▶ _Material provided_:
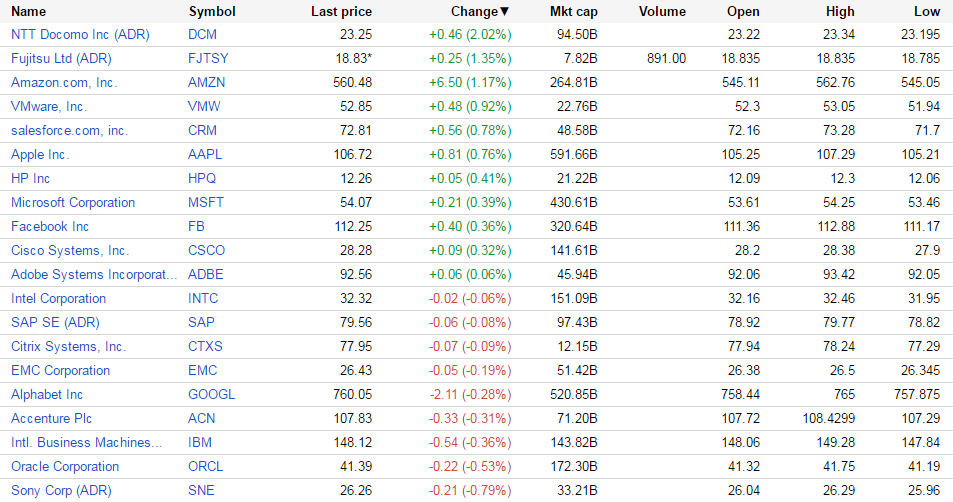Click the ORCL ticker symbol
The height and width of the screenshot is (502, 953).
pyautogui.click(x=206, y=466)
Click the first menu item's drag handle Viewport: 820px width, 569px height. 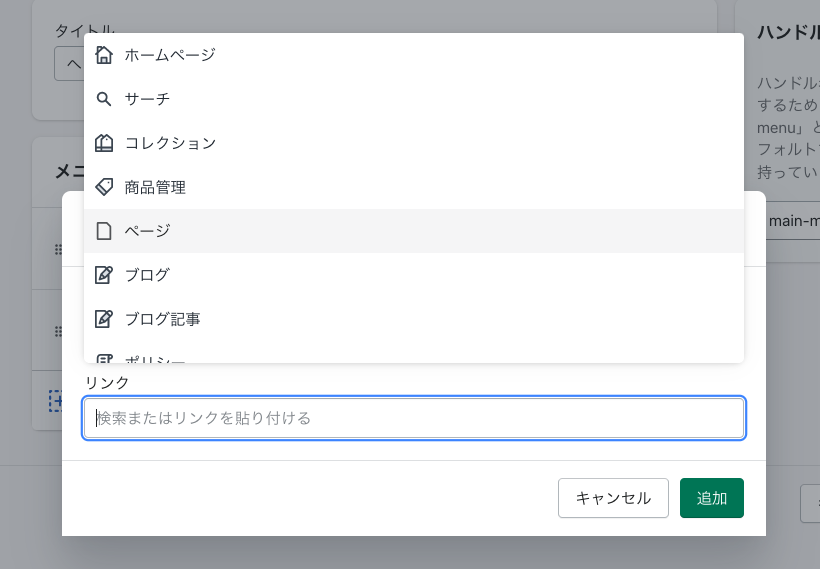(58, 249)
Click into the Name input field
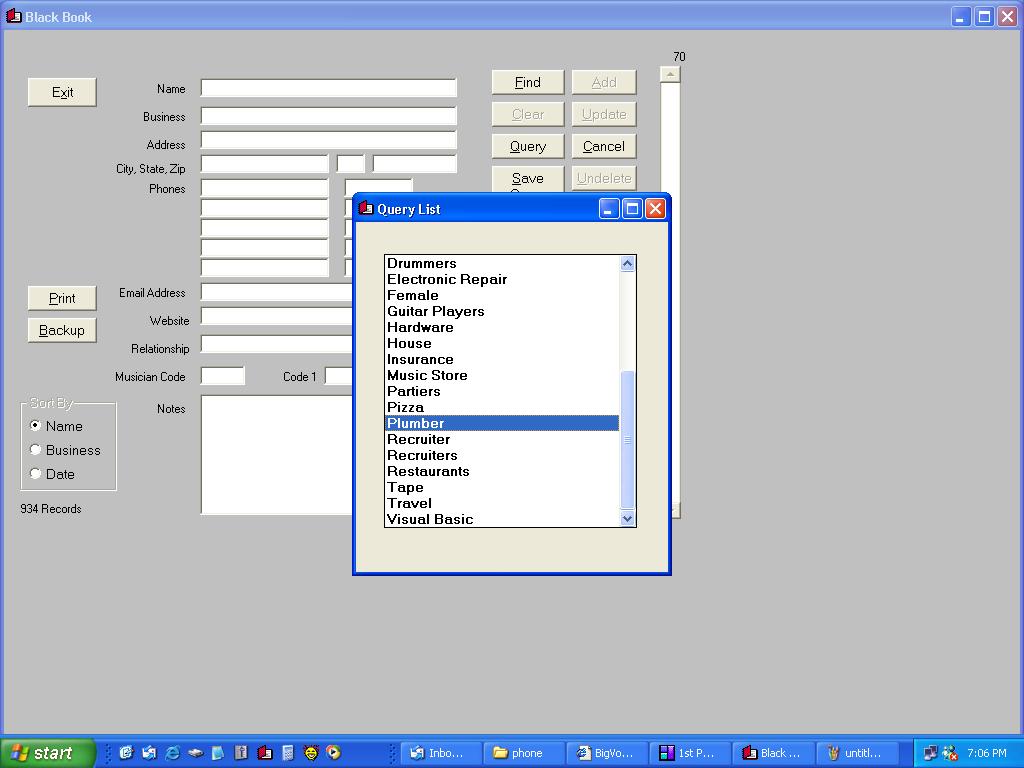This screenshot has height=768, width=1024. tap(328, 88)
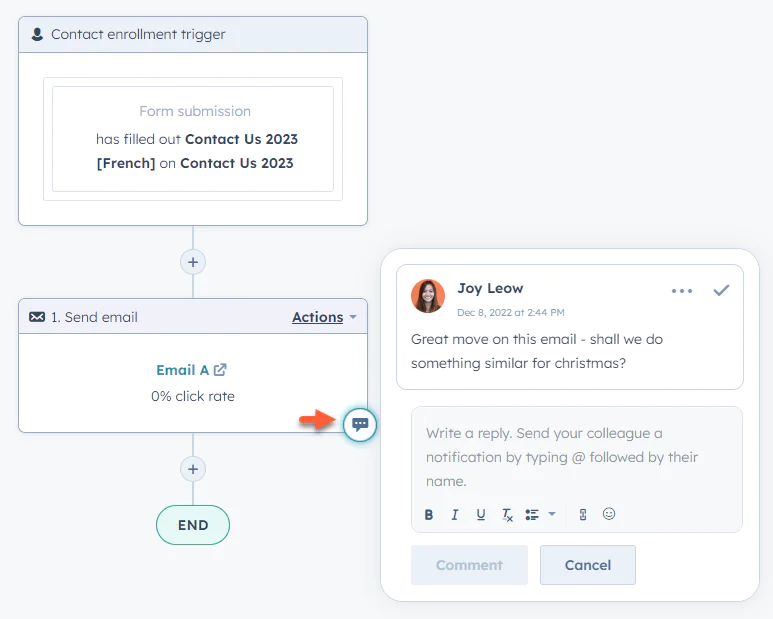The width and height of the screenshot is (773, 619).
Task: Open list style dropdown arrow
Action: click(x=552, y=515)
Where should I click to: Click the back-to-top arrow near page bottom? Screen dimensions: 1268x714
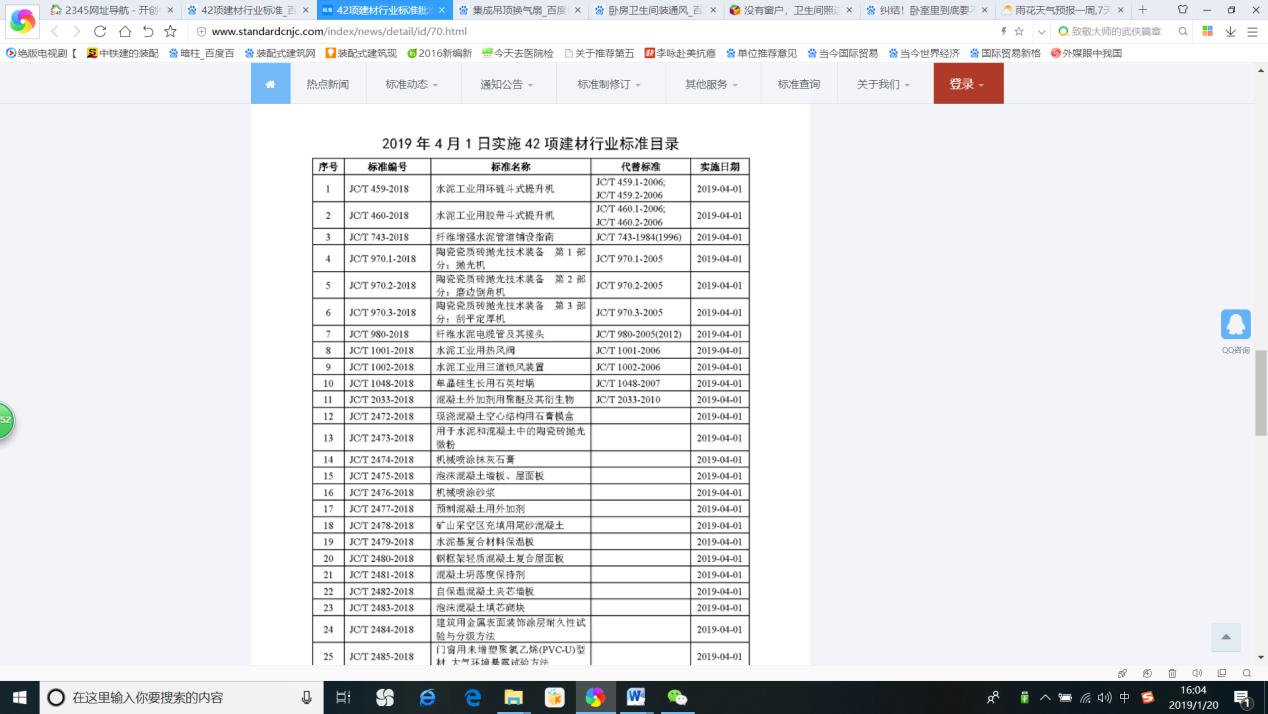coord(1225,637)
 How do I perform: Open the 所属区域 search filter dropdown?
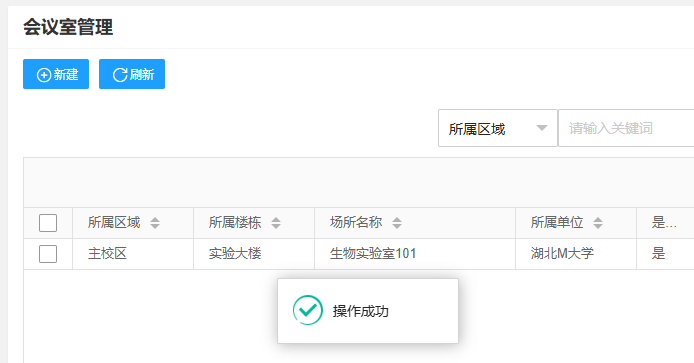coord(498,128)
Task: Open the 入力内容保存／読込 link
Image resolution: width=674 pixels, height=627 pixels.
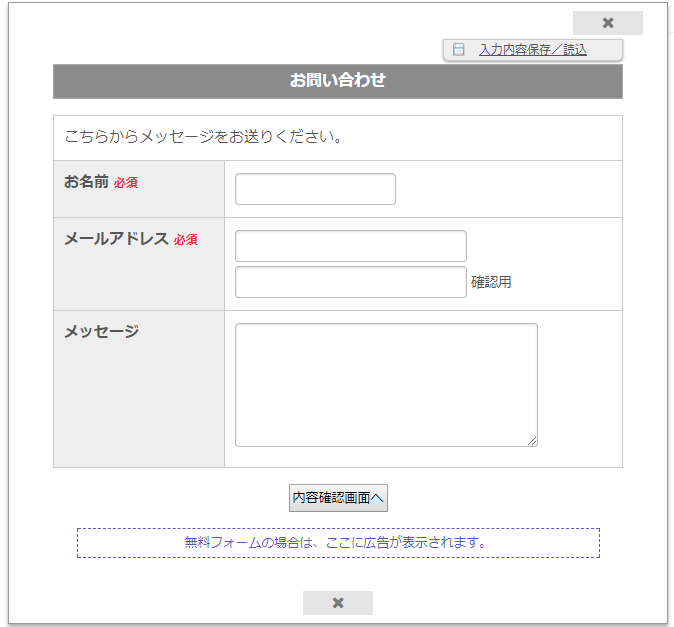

▶ _Problem statement_: The copy must begin at the line containing "Click into the Name input field" and end at the last line of the data above, with every line retyped exactly and no pictures included.

▶ _Answer to this exercise_:
Click into the Name input field
This screenshot has height=768, width=1024. tap(328, 88)
The width and height of the screenshot is (773, 619).
Task: Open list style dropdown arrow
Action: click(x=552, y=515)
Where should I click to: Click the back-to-top arrow near page bottom? Screen dimensions: 1268x714
coord(1225,637)
 How do I perform: Open the 所属区域 search filter dropdown?
coord(498,128)
Task: Open the 入力内容保存／読込 link
Image resolution: width=674 pixels, height=627 pixels.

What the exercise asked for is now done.